▶ [課題 1]
以下の提供文章の「シンガポール初、舶用バイオディーゼル燃料の常時利用を見据えた供給・運航実証を実施」から「炭素の動きが加速しています。」までの部分を、一字も変えずに書き写してください。

▶ [提供文章]
_ _ _
シンガポール初、舶用バイオディーゼル燃料の常時利用を見据えた供給・運航実証を実施
~船舶燃料の温室効果ガス削減で脱炭素社会への移行に貢献~
- 機械・エネルギー・プラントプロジェクト
2021年04月22日
Toyota Tsusho Petroleum Private Limited(以下、豊田通商ペトロリアム)は、シンガポール港湾局(MPA)など産官学※1と連携し、シンガポール港で傭船する船舶燃料供給船(以下、バンカーバージ)へ舶用バイオディーゼル燃料※2(以下、バイオ燃料)を供給し、使用する運航実証を、2021年4月から9月まで実施します。この実証は、シンガポール初※3、かつ、日系企業で初めての取り組みとなります。
約6ヶ月間の実証で、バイオ燃料の酸化や貯蔵の安定性などの技術的な検証および船上での排ガス測定による効果の可視化を行うことで、温室効果ガス(Greenhouse Gas、以下GHG)削減が期待されるバイオ燃料の調達および常時利用が確立されれば、脱炭素化にむけた海運業界の課題解決の一助になります。
海運業界は、世界のGHG排出の約2%※4を占める中、今後も、世界経済の成長を背景とした海上輸送の増加が予想され、GHG削減が課題となっています。2018年には、国際海事機関(IMO)がGHG削減戦略を採択し、2050年までにGHG排出量を2008年比50%に減少させる目標を定めました。
また、日本政府は、2050年までにカーボンニュートラルを実現する目標を掲げ、グリーン成長戦略の中で、船舶燃料を石油由来の重油や軽油から代替燃料に転換することを推進しているほか、今年3月には、国交省が2028年までにGHGを排出しないゼロエミッション船の商業運航を目指すロードマップを発表するなど、海運業界における脱炭素の動きが加速しています。
_ _ _
▶ [提供情報]

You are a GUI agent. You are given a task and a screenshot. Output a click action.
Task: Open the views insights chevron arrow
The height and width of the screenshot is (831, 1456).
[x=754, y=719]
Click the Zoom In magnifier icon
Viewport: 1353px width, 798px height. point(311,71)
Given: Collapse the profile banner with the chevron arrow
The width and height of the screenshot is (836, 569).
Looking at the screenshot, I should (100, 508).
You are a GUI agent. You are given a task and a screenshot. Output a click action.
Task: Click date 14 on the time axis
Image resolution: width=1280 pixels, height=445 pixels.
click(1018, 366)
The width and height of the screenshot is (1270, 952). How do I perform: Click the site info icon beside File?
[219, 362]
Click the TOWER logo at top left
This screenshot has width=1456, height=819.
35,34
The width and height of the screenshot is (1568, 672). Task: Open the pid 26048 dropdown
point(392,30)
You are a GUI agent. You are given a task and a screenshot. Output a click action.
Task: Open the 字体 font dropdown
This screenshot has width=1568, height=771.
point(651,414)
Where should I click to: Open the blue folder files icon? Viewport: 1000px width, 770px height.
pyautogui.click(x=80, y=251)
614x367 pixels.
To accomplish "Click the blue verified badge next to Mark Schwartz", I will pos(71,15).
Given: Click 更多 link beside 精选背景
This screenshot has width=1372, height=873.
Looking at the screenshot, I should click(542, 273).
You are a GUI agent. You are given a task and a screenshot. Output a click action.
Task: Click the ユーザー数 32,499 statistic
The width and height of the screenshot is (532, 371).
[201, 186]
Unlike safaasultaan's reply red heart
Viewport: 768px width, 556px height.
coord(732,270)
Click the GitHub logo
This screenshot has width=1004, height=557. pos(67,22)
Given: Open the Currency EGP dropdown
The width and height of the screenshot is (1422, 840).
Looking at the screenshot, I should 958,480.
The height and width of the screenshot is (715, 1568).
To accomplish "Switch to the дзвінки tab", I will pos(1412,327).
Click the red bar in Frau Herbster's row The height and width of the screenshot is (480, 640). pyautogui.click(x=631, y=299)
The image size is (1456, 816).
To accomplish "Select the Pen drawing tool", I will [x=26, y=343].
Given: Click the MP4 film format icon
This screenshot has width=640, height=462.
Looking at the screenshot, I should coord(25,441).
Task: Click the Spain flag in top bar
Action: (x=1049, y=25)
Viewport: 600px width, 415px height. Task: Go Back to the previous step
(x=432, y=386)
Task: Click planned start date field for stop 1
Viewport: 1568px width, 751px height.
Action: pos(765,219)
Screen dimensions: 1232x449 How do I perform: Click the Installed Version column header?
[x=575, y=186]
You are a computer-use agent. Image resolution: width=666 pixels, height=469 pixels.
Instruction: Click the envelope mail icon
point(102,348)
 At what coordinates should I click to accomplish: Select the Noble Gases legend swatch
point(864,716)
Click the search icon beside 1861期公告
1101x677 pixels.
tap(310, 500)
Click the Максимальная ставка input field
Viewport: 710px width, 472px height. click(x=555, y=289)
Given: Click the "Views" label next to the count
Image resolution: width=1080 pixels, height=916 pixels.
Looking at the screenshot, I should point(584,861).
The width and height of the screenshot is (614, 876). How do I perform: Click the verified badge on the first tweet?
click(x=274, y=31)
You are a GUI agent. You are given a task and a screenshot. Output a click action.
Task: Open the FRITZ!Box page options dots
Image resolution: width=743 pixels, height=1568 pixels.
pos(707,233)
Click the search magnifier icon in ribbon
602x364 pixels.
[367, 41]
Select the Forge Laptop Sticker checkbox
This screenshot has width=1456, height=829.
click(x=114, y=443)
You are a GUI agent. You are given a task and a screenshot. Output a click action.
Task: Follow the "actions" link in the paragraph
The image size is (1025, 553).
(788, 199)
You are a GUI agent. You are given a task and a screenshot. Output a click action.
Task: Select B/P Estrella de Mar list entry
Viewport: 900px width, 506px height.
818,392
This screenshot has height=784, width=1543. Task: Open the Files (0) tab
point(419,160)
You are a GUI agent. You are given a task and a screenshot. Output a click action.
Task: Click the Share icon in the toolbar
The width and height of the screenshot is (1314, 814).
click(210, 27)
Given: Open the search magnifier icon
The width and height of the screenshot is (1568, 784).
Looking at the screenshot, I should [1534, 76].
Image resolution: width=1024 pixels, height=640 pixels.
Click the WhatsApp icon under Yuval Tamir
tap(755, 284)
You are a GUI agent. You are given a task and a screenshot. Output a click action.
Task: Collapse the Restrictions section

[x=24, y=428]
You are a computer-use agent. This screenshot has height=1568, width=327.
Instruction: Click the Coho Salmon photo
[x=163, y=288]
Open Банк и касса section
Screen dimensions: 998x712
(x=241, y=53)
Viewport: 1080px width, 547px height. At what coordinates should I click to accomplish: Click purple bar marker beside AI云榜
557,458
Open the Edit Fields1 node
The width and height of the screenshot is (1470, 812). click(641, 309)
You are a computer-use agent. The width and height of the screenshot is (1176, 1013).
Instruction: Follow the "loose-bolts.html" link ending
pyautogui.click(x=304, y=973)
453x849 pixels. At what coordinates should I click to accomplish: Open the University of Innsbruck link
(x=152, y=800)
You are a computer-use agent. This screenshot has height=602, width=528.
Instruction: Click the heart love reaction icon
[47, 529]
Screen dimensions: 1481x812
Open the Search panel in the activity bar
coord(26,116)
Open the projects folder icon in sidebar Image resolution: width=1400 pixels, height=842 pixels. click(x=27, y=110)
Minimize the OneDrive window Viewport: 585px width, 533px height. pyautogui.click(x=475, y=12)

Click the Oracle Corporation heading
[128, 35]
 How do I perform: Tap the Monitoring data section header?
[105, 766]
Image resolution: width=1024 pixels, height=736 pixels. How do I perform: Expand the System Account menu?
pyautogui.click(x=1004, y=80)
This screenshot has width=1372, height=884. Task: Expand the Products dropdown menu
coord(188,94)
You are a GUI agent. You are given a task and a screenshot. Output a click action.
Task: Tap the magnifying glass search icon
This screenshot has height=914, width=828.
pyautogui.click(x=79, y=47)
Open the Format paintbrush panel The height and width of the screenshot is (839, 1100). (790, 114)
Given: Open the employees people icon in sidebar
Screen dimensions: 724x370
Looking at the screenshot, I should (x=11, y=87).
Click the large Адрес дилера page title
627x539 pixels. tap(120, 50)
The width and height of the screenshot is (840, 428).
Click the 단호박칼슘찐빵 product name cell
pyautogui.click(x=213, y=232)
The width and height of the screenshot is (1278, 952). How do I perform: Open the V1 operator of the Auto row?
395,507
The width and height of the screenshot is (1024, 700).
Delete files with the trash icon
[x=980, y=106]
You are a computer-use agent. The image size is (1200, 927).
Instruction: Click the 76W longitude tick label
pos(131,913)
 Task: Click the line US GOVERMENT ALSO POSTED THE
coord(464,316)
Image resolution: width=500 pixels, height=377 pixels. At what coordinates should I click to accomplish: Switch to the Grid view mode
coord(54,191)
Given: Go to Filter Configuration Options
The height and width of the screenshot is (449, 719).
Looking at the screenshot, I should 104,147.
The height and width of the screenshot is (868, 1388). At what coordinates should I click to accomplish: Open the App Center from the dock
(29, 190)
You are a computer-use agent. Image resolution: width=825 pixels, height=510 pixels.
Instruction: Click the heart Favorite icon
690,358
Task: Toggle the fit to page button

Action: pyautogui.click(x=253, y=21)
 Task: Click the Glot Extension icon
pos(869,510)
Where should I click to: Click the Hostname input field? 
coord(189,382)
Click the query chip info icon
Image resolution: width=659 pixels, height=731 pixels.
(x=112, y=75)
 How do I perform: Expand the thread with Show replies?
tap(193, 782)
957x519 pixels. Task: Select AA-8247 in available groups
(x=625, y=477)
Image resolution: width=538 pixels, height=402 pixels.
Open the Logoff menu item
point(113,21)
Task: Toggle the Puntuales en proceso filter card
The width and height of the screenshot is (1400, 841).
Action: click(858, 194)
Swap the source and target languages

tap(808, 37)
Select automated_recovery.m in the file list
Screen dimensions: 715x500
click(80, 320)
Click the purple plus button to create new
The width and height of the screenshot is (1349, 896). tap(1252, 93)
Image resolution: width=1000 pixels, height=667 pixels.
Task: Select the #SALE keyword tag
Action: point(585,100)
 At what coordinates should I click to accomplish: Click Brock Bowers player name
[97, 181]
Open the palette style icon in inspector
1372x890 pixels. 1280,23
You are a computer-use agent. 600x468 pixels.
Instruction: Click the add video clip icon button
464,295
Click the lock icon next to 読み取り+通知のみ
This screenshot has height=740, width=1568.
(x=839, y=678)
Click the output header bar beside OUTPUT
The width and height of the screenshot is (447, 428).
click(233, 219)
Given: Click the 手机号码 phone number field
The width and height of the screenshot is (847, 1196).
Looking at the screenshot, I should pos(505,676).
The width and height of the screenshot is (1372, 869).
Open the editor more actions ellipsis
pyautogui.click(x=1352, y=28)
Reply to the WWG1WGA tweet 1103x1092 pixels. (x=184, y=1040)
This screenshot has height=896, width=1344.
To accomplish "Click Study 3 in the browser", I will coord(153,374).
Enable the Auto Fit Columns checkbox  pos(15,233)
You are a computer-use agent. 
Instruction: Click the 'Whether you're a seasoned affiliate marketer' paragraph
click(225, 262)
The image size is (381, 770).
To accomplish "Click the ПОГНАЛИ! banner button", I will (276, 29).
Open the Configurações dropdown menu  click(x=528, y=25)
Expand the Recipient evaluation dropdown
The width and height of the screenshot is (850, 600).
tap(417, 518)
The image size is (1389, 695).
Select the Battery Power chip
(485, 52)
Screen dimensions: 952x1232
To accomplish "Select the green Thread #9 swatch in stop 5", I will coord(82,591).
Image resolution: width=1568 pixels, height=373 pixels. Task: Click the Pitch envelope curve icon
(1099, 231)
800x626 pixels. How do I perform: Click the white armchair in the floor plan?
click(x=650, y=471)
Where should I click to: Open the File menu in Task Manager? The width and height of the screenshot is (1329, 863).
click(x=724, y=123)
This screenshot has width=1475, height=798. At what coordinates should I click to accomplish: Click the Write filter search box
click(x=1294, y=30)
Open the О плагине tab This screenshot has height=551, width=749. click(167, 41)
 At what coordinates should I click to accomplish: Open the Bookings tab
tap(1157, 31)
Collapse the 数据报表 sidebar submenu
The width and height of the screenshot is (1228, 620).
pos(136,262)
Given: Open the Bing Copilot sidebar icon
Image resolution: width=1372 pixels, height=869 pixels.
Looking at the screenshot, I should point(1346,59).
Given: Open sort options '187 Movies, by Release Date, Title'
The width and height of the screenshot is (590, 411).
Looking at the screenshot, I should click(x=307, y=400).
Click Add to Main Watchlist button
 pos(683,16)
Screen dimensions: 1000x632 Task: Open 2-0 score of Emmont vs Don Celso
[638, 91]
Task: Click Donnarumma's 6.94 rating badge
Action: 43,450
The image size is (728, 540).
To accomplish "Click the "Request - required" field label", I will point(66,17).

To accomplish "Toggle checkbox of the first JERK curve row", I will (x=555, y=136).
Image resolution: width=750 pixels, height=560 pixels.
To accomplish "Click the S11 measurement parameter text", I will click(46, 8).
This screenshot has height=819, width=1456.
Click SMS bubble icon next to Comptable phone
_ _ _
▶ [課題 2]
上の記録のうち、「Unlike safaasultaan's reply red heart」を含む行から「This screenshot has width=1004, height=557.」を含む行までを、両端の行も含めてそのまま複製してください。

▶ [完全な出力 1]
シンガポール初、舶用バイオディーゼル燃料の常時利用を見据えた供給・運航実証を実施
~船舶燃料の温室効果ガス削減で脱炭素社会への移行に貢献~
- 機械・エネルギー・プラントプロジェクト
2021年04月22日
Toyota Tsusho Petroleum Private Limited(以下、豊田通商ペトロリアム)は、シンガポール港湾局(MPA)など産官学※1と連携し、シンガポール港で傭船する船舶燃料供給船(以下、バンカーバージ)へ舶用バイオディーゼル燃料※2(以下、バイオ燃料)を供給し、使用する運航実証を、2021年4月から9月まで実施します。この実証は、シンガポール初※3、かつ、日系企業で初めての取り組みとなります。
約6ヶ月間の実証で、バイオ燃料の酸化や貯蔵の安定性などの技術的な検証および船上での排ガス測定による効果の可視化を行うことで、温室効果ガス(Greenhouse Gas、以下GHG)削減が期待されるバイオ燃料の調達および常時利用が確立されれば、脱炭素化にむけた海運業界の課題解決の一助になります。
海運業界は、世界のGHG排出の約2%※4を占める中、今後も、世界経済の成長を背景とした海上輸送の増加が予想され、GHG削減が課題となっています。2018年には、国際海事機関(IMO)がGHG削減戦略を採択し、2050年までにGHG排出量を2008年比50%に減少させる目標を定めました。
また、日本政府は、2050年までにカーボンニュートラルを実現する目標を掲げ、グリーン成長戦略の中で、船舶燃料を石油由来の重油や軽油から代替燃料に転換することを推進しているほか、今年3月には、国交省が2028年までにGHGを排出しないゼロエミッション船の商業運航を目指すロードマップを発表するなど、海運業界における脱炭素の動きが加速しています。

▶ [完全な出力 2]
Unlike safaasultaan's reply red heart
Viewport: 768px width, 556px height.
coord(732,270)
Click the GitHub logo
This screenshot has width=1004, height=557. pos(67,22)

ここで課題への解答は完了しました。